The shocking incident of an Air India Boeing 747 aircraft catching fire due to fuel leakage at Mumbai airport on Friday has set alarm bells ringing in the Directorate General of Civil Aviation (DGCA) as the aircraft was given an airworthiness certificate just three days earlier.
The incident has also exposed the airline’s shoddy maintenance. An airline spokesperson said “matters relating to aircraft maintenance will be probed by the airline officials.” For DGCA, the incident has come as a shock since the initial assessment points to lapses by the airline. “The airline staff failed to notice the fault in the aircraft and allowed it to fly,” said an official.
The fuel leakage faults could be due to bursting of joints on the fuel supply line connecting engines and the fuel tank. “The Pilot Defect Report (PDR) will tell everything about the defects in the aircraft,” said a source.
Airline sources say that three different aircraft were readied for the AI flight bound for Riyadh and all of them developed faults. The flight was scheduled to take off at 1am, then 5am and finally 10am. “The first two aircraft developed snags and then the third one was used for the flight, but that one developed the worst kind of fault — engine catching fire due to fuel leakage,” said a source.
The DGCA team has started investigation and grounded the pilots as well as the aircraft engineer involved in giving final clearance. The investigators are also looking at the pilots’ role. Sources said the pilots were inattentive to the various indicators for fuel, fire and smoke. When the aircraft was taxiing towards the runway, another AI pilot had noticed the leak and tried to contact the Boeing 747 pilot but he could not contact him.“This pilot tried establishing contact with the Boeing pilots in a special frequency which is exclusive for the airline. But it was later found that the Boeing pilots had turned the volume low,” said a source.
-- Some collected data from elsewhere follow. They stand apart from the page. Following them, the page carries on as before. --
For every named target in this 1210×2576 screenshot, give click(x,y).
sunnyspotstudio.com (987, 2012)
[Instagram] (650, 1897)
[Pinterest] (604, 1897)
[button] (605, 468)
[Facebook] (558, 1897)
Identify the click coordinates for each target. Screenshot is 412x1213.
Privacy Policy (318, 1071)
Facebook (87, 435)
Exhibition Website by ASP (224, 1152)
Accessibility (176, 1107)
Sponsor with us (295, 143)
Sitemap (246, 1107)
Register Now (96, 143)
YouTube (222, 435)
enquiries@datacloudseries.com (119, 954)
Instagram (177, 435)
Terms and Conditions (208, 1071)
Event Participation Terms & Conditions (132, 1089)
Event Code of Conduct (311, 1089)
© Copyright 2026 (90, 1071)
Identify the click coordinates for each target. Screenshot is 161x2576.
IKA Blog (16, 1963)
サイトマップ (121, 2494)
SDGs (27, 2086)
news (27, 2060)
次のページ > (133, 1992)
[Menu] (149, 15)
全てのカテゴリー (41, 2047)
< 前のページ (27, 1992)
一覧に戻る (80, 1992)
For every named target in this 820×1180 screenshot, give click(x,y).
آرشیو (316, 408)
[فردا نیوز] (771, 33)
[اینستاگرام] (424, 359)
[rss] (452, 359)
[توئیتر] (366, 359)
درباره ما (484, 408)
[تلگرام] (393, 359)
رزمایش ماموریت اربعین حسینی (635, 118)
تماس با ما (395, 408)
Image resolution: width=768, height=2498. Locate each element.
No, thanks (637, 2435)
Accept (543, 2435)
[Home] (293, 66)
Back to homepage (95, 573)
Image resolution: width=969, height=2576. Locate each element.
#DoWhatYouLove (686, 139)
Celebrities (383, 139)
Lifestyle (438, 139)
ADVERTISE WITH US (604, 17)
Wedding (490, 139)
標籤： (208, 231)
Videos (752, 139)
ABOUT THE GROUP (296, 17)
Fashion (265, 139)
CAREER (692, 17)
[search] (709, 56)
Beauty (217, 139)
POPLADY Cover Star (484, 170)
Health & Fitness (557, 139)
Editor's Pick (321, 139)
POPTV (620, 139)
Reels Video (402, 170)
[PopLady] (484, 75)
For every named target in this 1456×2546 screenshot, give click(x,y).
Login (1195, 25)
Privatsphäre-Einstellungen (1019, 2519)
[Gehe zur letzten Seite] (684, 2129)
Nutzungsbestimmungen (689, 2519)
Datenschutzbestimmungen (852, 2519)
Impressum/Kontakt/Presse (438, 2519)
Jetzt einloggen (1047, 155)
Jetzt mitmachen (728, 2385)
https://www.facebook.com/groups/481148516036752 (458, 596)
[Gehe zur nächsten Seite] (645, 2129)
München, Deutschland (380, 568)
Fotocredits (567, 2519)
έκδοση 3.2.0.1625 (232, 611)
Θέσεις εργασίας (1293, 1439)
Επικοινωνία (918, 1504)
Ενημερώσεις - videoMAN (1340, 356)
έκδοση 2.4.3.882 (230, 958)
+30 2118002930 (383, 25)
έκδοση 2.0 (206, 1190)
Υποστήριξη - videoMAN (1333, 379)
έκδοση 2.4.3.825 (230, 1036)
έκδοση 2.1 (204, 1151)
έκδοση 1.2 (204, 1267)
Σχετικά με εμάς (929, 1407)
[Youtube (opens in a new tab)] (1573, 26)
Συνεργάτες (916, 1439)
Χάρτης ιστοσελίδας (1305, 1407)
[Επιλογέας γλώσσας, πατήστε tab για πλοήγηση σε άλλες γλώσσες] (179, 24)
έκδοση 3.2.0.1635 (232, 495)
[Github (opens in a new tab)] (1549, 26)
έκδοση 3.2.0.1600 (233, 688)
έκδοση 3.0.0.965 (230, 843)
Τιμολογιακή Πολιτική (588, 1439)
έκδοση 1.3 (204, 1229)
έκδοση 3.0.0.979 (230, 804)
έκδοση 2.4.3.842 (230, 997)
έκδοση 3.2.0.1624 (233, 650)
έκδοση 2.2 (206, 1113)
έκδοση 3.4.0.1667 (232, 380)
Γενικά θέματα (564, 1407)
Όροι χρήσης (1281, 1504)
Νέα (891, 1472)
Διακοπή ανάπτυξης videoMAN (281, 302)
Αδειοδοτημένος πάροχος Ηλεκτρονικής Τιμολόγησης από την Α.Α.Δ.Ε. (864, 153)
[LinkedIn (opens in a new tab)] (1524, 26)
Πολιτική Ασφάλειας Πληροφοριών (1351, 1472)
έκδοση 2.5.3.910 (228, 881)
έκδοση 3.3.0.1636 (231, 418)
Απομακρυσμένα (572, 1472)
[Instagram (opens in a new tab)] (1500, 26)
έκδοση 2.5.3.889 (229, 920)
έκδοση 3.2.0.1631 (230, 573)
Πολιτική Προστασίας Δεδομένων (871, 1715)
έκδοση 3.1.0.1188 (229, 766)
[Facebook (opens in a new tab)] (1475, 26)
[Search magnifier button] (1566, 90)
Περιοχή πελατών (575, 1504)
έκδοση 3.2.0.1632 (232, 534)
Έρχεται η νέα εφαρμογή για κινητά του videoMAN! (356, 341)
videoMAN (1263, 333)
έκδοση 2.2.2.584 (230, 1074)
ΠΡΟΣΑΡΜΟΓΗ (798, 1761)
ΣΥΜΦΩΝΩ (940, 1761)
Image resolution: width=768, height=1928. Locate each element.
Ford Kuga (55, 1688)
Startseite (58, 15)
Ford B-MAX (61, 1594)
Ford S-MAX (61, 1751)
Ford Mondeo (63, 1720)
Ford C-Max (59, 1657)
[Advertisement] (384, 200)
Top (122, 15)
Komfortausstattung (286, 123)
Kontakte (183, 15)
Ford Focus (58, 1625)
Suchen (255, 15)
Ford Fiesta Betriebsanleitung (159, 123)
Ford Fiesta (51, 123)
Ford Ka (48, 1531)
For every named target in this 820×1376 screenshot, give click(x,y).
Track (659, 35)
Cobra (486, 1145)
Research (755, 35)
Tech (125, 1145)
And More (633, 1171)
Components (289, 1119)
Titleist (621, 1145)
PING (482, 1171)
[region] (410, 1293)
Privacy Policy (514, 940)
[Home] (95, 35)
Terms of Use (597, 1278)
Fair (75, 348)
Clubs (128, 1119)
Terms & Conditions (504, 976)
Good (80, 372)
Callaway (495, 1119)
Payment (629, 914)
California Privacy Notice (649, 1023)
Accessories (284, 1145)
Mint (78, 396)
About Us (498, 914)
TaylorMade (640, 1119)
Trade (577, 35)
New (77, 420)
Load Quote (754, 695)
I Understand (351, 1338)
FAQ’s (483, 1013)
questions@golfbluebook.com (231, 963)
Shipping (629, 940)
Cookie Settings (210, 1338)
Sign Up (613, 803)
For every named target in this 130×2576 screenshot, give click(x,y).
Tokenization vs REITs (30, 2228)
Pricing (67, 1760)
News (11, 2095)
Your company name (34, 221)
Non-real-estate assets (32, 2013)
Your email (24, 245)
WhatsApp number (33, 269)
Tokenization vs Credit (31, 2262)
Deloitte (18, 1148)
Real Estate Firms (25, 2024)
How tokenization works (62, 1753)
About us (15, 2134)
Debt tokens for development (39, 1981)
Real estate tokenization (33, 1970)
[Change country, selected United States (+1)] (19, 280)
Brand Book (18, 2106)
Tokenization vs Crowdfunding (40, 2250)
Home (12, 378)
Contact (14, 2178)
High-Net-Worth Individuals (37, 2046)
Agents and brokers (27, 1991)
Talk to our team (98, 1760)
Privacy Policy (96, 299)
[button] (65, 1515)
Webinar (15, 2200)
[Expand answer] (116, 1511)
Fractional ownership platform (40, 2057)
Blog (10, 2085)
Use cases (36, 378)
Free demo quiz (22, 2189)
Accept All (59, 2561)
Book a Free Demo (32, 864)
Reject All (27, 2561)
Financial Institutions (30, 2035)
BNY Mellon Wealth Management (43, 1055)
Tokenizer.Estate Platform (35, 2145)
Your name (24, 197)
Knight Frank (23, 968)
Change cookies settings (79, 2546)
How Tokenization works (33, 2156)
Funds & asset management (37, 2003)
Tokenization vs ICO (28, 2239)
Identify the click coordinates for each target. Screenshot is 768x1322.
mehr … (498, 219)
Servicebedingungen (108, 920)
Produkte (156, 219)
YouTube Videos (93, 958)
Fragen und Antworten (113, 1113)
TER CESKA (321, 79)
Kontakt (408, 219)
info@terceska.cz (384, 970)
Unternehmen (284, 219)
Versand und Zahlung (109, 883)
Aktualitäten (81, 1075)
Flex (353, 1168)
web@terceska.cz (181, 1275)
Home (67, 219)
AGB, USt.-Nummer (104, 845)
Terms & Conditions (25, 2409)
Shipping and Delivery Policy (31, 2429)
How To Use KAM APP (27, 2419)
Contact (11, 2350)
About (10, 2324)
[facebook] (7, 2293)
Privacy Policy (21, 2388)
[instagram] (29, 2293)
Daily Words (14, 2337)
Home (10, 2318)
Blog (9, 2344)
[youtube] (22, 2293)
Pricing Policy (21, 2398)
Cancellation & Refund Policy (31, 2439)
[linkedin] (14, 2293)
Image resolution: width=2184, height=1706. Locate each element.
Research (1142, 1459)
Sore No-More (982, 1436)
Luckily, an airport employee in a jeep also spotted the fuel trickling out of the aircraft wing and alerted the control tower, which then instructed the Boeing pilots to switch off the engine. “During all this while, the pilots were clueless about the fuel leakage even though the indicator should have alerted them. Also, nobody knows who opened the left door of the aircraft when it was known that the left engine had caught fire,” said a source.
DGCA’s airworthiness certificate also comes under scrutiny because of the subsequent serious defects in the aircraft. “The airworthiness department of the DGCA is short-staffed. For the entire western region, that includes Mumbai, Delhi, Jaipur, and Nagpur, there are only 20 inspectors. And Mumbai airport alone has 650 flights daily,” points out a retired pilot.
A DGCA official from Mumbai agrees that the shortage of staff is hampering their work. “With just 20 AW inspectors in the western region out of a total of 120 across India, it becomes really difficult to do surveillance work. Although the civil aviation ministry has given permission to fill 400 vacancies, nothing has been done yet. As such we are under-staffed,” he says.
Friday’s incident underlines the need for stringent air safety checks by the airlines as well as the DGCA.